No they used the physics of light: Maxwell's equations. Fourier transform is a mathematical formalism. Planck made the physical Ansatz that energy could be exchanged with atoms only in discrete amounts There is a wonderfull learning tool called Wikipediia: see Planck spectrum . Doh.
It turns out that quantum electrodynamics demands this rule.

 

[QuantumCuriosity42]

Because the simplest model was solving Maxwell's eqations for a closed -wall box at temperature T. This naturally leads to standing-wave solutions. The multiplicity of such solutions was thereby most easily counted (facilitating the calculation of the energy distribution using thermodynamics).
If you are curious about quantum , this is in many books.

No they used the physics of light: Maxwell's equations. Fourier transform is a mathematical formalism. Planck made the physical Ansatz that energy could be exchanged with atoms only in discrete amounts There is a wonderfull learning tool called Wikipediia: see Planck spectrum . Doh.

But only sine and cosines are standing-wave solutions? There can be more right?
I read Wikipedia and much more but there my questions don't have answer sadly.

 

[hutchphd]

I read Wikipedia and much more but there my questions don't have answer sadly.

We are glad to help.
There are many ways to solve for the standing waves. The easiest to solve is a cubic box ( largely because of the simplicity of the Fourier decomposition) but the detailed shape of the box does not really affect the result. You could solve for a spherical bax if you had smart slaves (i.e. grad students) to do the calculations but the resulting physics is the same.

 

[Haborix]

Mathieu functions Hard to discern what exactly is being sought here, but have a look at Mathieu functions. A kind of generalization of sine and cosine.

 

[marcusl]

The extension from sines and cosines is a stretch; Mathieu functions are the radial wave functions in elliptic cylinder coordinates.

 

[Haborix]

The extension from sines and cosines is a stretch; Mathieu functions are the radial wave functions in elliptic cylinder coordinates.

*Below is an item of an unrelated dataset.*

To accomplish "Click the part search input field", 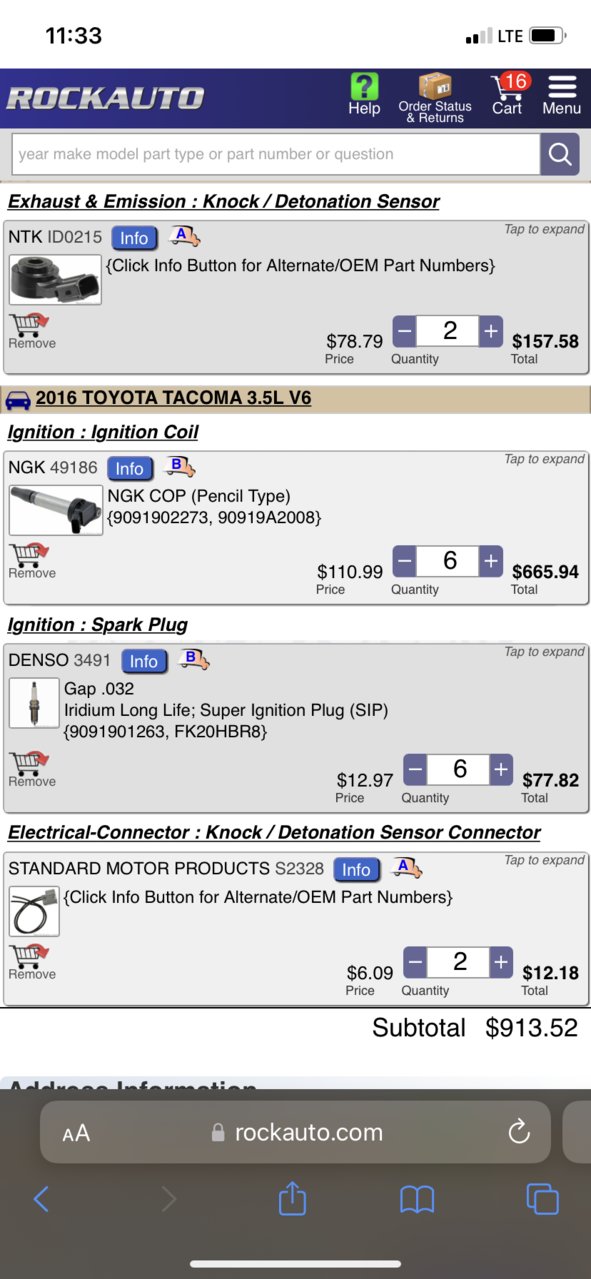I will (276, 154).
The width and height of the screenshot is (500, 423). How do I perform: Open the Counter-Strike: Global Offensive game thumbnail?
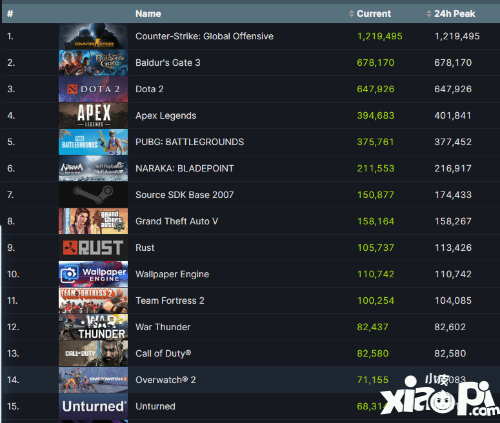coord(93,36)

They can be recovered by taking the limit of one of their parameters. I don’t see that your objection amounts to more than saying they aren’t sine and cosine, which seems to be what OP wants.

 

[Svein]

How about this set as an exasmple ?
View attachment 334783

These are called Walsh functions. They are another example of an orthogonal basis function set.

 

[QuantumCuriosity42]

These are called Walsh functions. They are another example of an orthogonal basis function set.

Those are not orthogonal, for example the dot product between the first and third is < 0.

 

[vanhees71]

An example for periodic complete eigenfunctions are the energy eigensolutions for a non-relativistic simple pendulum, the Mathieu functions,

https://arxiv.org/abs/quant-ph/0307079

 

[marcusl]

They can be recovered by taking the limit of one of their parameters.

I didn't realize that. Which parameter do you set to reduce to sines and cosines?

These are called Walsh functions. They are another example of an orthogonal basis function set.

They should be, but they aren't quite right; see below.

Those are not orthogonal, for example the dot product between the first and third is < 0.

Actually, waveform 3 in the diagram in post #11 is incorrect. The center lobe should be longer (as long as one side of waveform 2) and the two side lobes half as long. Then they are orthogonal Walsh codes.